Prima del 2002, la Cina non era mai riuscita a qualificarsi ai Mondiali; il miglior risultato della storia resta quindi il secondo posto in Coppa d’Asia, raggiunto in due edizioni, nel 1984 e nel 2004 (STR/AFP via Getty Images)

È evidente come il tentativo attuato dal governo cinese sia quello di ripercorrere le orme della nazionale qatariota di pallamano: grazie a una regola della federazione internazionale – che permetteva ai giocatori di rappresentare un altro Paese se non avevano disputato una partita con la propria Nazionale degli ultimi tre anni – tanti professionisti sono stati tesserati da club del Qatar, hanno preso la cittadinanza e poi sono stati chiamati a rappresentare il Paese ai Campionati del Mondo del 2015. Risultato?

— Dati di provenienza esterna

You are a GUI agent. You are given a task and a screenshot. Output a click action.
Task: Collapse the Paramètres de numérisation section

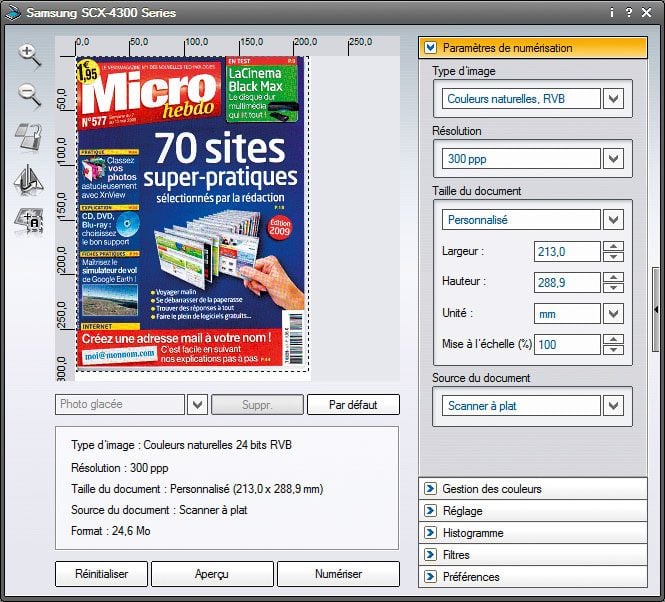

Medaglia d’argento, quando il miglior risultato nella storia era stato il 16esimo posto nell’edizione 2003. Grazie a un processo similare, diversi calciatori brasiliani molto talentuosi – ma fuori dal giro della Seleção, anche a livello giovanile – hanno rinunciato al proprio passaporto per legare il proprio destino a quello della Nazionale Cinese. Ovviamente il sogno di poter disputare un Mondiale e i ricchi contratti hanno giocato un ruolo fondamentale nella loro decisione. Tra questi, ci sono Fernandinho e Alan, che attualmente giocano nel Guangzhou Evergrande e nel Beijing Guoan di Bruno Genesio: sono arrivati entrambi in Chinese Super League ne 20,15 e sono solo gli ultimi due atleti ad aver ottenuto il lasciapassare della Fifa per rappresentare la Cina in campo internazionale. Non hanno ancora esordito in partite ufficiali, ma Alan è stato convocato per il training camp che si è svolto a ottobre.

I risultati di questa rivoluzione, non sono ancora giudicabili. La Cina occupa il secondo posto nel Gruppo A delle Qualificazioni Asiatiche per Qatar 2022, può ancora sperare nella qualificazione al turno successivo, ma la strada per strappare il pass è ancora lunga. I nuovi innesti “acquistati” attraverso le naturalizzazioni, proprio come se la Nazionale facesse il calciomercato come un club, sono chiaramente una soluzione di breve termine, per migliorare fin da subito i risultati della Nazionale, e in ogni caso si tratta di una strategia utilizzata raramente dalle federazioni dell’Asia, dominato da un forte orgoglio nazionalista. Solo che la Cina sembra non avere molte alternative, almeno per il momento, se vuole crescere davvero.